*** Information given ***
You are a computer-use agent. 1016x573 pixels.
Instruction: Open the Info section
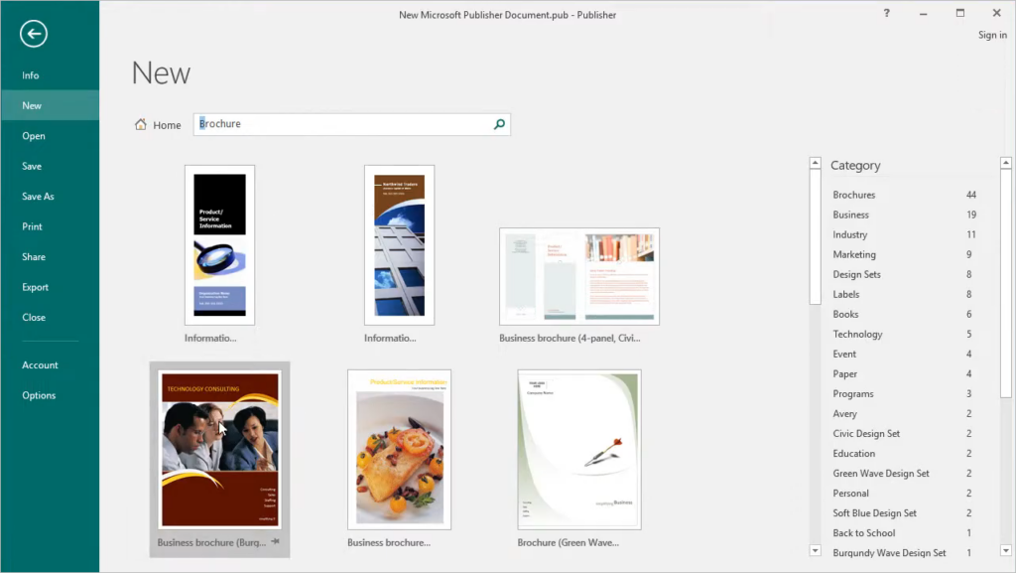31,74
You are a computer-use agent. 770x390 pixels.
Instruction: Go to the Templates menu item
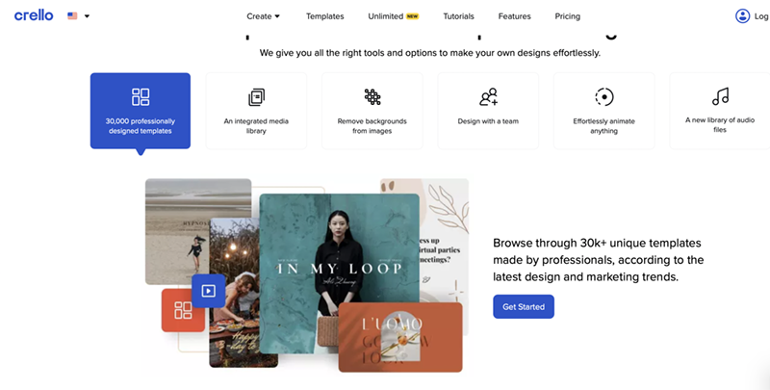tap(324, 16)
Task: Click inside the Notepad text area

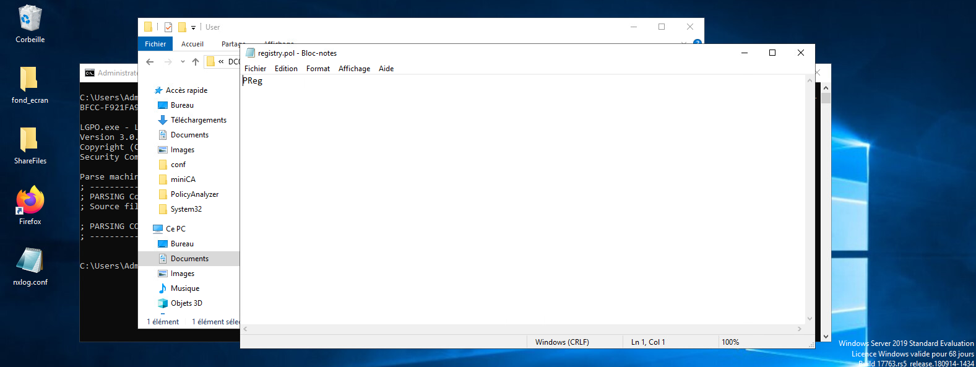Action: 520,198
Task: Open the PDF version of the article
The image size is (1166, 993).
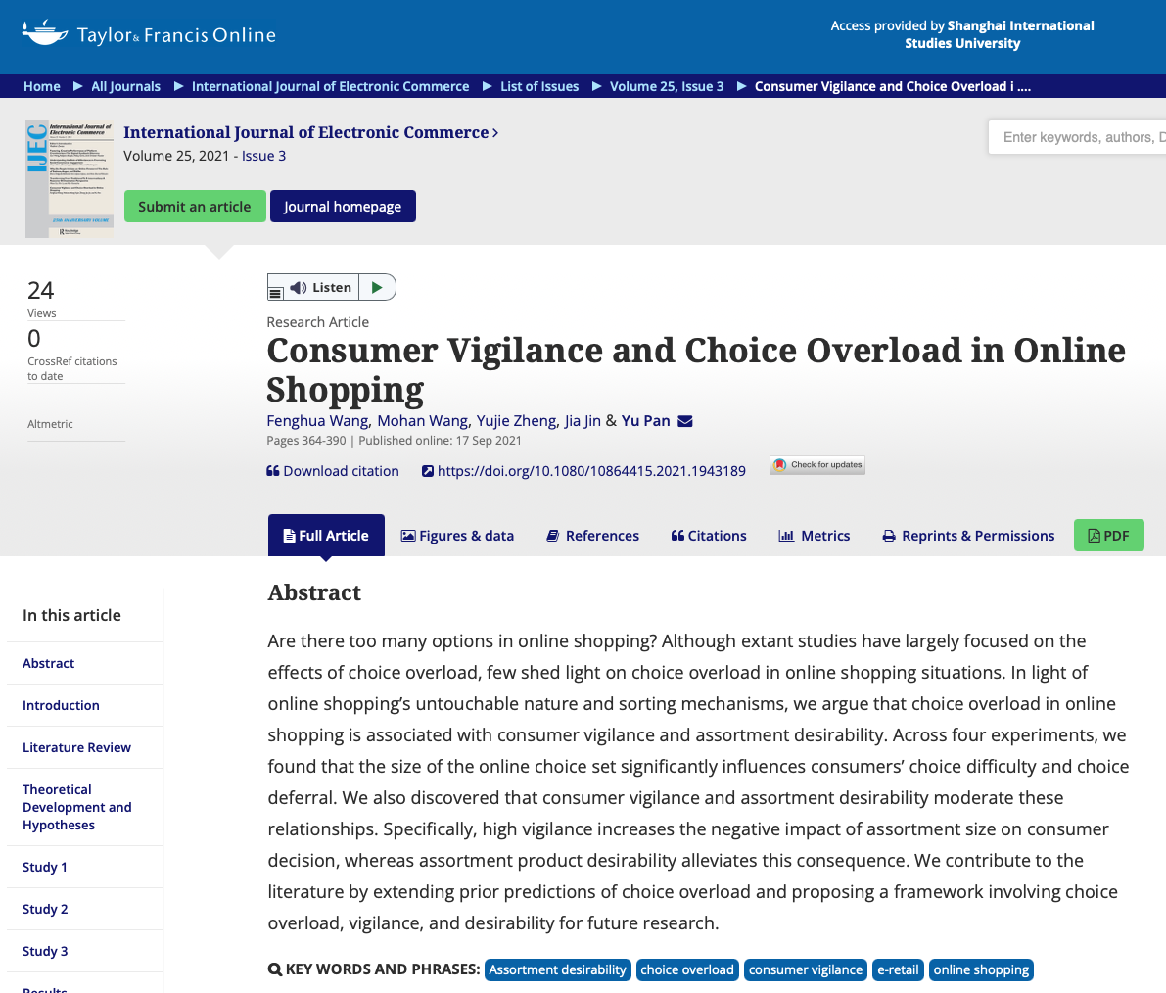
*** End of Information given ***
Output the whole of the data, unchanged; keep the pictures out.

You are a computer-use agent. 1016x573 pixels.
Instruction: Open the Info section
31,74
You are a computer-use agent. 770x390 pixels.
Instruction: Go to the Templates menu item
tap(324, 16)
Task: Click inside the Notepad text area

Action: 520,198
Task: Open the PDF version of the article
The image size is (1166, 993).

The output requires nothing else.